= Directions for this task =
Count the lines below that include the word "column", then give that number and no other words.
*** Opening Data for this task ***
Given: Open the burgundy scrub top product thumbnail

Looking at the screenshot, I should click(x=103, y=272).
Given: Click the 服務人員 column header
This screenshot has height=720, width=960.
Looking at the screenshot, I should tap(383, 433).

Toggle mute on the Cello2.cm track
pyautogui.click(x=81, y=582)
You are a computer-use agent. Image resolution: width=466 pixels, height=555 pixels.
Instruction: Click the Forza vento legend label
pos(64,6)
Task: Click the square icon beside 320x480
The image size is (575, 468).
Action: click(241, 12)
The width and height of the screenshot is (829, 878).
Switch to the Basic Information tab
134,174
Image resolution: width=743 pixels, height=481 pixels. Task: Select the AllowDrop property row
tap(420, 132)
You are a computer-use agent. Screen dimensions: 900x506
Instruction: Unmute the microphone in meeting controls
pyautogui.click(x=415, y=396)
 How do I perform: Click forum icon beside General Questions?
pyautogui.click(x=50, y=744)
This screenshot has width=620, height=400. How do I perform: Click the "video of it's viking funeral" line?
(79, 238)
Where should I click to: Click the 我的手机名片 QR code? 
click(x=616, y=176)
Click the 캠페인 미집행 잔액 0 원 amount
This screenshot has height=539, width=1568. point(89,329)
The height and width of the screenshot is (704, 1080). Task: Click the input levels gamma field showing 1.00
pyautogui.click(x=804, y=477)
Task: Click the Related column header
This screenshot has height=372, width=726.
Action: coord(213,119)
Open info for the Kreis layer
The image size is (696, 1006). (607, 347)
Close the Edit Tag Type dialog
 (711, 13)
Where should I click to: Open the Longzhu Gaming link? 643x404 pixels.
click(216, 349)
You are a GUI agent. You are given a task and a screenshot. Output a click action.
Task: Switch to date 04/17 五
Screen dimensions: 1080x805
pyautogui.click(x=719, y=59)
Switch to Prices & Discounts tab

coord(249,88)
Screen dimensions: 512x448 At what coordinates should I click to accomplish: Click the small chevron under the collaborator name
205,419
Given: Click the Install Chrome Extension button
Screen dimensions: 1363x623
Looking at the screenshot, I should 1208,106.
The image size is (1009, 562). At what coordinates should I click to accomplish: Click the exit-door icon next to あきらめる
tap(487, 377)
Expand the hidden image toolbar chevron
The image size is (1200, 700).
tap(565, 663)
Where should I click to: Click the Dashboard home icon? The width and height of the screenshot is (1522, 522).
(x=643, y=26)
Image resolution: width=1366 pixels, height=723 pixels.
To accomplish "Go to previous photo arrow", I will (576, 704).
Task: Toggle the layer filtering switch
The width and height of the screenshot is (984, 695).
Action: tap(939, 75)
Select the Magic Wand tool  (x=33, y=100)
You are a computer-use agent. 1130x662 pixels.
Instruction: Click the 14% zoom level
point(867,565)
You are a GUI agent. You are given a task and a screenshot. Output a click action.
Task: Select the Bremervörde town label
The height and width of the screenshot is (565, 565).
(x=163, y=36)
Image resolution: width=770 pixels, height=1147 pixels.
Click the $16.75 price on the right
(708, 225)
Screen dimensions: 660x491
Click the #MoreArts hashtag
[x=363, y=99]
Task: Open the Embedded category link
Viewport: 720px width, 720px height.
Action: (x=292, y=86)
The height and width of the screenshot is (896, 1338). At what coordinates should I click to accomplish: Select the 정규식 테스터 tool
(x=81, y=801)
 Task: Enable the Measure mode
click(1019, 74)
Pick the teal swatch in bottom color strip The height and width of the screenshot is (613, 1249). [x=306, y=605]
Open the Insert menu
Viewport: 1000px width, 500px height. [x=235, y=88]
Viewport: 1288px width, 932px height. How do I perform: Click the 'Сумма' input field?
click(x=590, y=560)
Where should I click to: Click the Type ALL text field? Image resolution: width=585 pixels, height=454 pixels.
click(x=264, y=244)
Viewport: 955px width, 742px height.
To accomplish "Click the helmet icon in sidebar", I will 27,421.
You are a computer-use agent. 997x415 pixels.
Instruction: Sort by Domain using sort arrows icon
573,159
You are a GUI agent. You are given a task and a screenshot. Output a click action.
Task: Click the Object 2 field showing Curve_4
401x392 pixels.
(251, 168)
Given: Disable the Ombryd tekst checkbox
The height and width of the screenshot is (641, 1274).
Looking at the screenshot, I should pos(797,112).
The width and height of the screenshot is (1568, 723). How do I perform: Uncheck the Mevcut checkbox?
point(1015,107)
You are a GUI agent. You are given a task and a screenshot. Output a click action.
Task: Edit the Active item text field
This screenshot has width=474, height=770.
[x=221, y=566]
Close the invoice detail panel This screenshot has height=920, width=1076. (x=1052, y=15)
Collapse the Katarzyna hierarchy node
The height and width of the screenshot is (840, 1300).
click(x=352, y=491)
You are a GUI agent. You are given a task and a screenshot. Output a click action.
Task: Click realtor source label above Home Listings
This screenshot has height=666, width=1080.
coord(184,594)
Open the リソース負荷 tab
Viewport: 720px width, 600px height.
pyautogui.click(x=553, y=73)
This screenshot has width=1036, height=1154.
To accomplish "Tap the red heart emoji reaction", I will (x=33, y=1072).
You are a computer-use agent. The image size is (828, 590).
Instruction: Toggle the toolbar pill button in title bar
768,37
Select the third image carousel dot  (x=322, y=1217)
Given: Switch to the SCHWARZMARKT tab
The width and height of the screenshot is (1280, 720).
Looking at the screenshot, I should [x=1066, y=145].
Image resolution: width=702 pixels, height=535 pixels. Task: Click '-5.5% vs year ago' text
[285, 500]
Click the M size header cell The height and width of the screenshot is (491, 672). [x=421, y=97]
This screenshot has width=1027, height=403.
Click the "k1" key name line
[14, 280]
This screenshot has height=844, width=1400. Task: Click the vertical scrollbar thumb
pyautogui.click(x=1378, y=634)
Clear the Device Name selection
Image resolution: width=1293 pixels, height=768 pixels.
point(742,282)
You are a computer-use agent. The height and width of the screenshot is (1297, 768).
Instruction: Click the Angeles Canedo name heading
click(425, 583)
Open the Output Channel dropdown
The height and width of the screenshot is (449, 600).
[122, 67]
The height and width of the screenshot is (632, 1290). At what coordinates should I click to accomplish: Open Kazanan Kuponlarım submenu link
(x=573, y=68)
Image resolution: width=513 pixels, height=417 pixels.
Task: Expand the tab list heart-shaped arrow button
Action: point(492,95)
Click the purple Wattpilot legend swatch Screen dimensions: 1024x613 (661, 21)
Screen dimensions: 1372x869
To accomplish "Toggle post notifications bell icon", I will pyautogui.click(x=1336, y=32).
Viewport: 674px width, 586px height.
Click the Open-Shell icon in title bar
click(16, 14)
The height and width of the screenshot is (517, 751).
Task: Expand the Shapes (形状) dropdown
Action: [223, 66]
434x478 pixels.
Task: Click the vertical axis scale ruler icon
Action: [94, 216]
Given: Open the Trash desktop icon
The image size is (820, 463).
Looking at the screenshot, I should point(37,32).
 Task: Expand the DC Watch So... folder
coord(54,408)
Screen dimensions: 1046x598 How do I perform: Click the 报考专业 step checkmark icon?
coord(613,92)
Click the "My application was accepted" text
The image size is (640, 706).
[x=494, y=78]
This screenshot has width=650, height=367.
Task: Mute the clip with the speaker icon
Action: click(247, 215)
*** Closing Data for this task ***
= Exercise output =
2